__Text under study__.
────────────────────

Behaviorally Aware
Spoken Dialogue Generation

Vision and Learning Lab, Seoul National University
NAACL 2025

*Indicates Equal Contribution

Abstract

Spoken dialogue involves behaviors like turn-taking, interruptions, filler words, and backchannels, which make interactions more natural and engaging but are often overlooked in language models. These models struggle to explicitly model these behavioral traits, resulting in a less natural and personalized communication style that aligns with user needs. To address this challenge, we make two key contributions. First, we introduce Behavior-SD, a large-scale dataset containing over 100K spoken dialogues (2,164 hours) annotated with various conversational behaviors, synthesized via LLMs to model diverse full-duplex interactions. Second, we propose BeDLM, the first dialogue model capable of generating natural conversations conditioned on specific behavioral and narrative contexts, supporting simultaneous contributions from both speakers. Through human evaluations and behavior-adherence metrics, we demonstrate that BeDLM outperforms baseline models in generating natural, coherent, and behaviorally rich dialogues. Our work opens new possibilities for developing behaviorally-aware dialogue systems that more closely mimic human conversational dynamics, enhancing user engagement and communication effectiveness.

────────────────────

__About this task__. Write the next part of the page on behaviorally aware spoken dialogue generation, starting after the final sentence of its abstract.

__Data excerpts__.
────────────────────

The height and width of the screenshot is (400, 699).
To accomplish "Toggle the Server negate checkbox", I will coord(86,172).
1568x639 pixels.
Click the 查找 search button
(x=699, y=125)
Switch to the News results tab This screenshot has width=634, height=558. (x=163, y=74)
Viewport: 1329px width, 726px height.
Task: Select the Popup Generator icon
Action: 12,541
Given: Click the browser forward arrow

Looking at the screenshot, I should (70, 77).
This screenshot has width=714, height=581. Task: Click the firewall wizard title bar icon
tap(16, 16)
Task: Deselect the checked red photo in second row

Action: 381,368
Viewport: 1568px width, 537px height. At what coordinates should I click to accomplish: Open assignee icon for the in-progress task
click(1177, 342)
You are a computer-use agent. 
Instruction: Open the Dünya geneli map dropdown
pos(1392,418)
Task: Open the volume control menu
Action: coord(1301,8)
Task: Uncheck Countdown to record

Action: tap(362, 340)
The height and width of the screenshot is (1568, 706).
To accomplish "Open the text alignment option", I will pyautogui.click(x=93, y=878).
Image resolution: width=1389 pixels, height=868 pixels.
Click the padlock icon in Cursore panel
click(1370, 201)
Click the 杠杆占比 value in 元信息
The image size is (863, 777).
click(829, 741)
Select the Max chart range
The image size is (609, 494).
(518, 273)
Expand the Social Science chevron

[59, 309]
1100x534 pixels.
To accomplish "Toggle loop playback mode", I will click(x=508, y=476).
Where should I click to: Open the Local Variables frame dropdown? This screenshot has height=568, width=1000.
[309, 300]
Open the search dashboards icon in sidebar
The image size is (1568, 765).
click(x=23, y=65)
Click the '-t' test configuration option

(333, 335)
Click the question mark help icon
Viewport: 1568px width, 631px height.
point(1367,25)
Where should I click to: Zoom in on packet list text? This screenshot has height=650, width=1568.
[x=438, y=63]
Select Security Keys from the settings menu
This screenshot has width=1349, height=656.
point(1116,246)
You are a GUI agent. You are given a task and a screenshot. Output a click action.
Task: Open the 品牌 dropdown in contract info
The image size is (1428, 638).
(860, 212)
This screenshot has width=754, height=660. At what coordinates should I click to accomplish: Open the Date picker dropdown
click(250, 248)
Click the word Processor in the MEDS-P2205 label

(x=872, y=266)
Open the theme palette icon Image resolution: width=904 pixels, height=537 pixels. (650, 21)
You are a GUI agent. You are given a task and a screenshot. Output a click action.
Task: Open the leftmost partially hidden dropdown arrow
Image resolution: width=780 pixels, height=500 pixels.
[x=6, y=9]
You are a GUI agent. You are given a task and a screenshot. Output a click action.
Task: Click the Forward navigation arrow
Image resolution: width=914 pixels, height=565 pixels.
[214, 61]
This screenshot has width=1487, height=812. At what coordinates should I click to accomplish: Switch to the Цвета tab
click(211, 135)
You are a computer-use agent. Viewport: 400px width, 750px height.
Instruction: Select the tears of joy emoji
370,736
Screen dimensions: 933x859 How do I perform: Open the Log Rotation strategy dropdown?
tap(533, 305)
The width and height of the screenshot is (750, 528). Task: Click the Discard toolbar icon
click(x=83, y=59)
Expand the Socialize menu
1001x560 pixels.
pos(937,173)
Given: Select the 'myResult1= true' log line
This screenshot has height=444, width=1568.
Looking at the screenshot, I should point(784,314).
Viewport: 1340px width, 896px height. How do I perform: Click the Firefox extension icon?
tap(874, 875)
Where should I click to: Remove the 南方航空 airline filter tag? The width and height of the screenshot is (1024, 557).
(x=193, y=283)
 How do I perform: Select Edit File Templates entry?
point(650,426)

────────────────────

__Result of the task__.
Behavior-SD

Framework Visualization Data Visualization

BeDLM

(Behavior-conditioned Dialogue Language Model)

Behavior-conditioned Dialogue Language Model

We introduce BeDLM, a spoken dialogue language model designed to generate simultaneous two-channel speech conditioned on conversational behaviors and a narrative. BeDLM is trained on Behavior-SD, a large-scale dataset containing over 100K spoken dialogues annotated with conversational behaviors and narratives.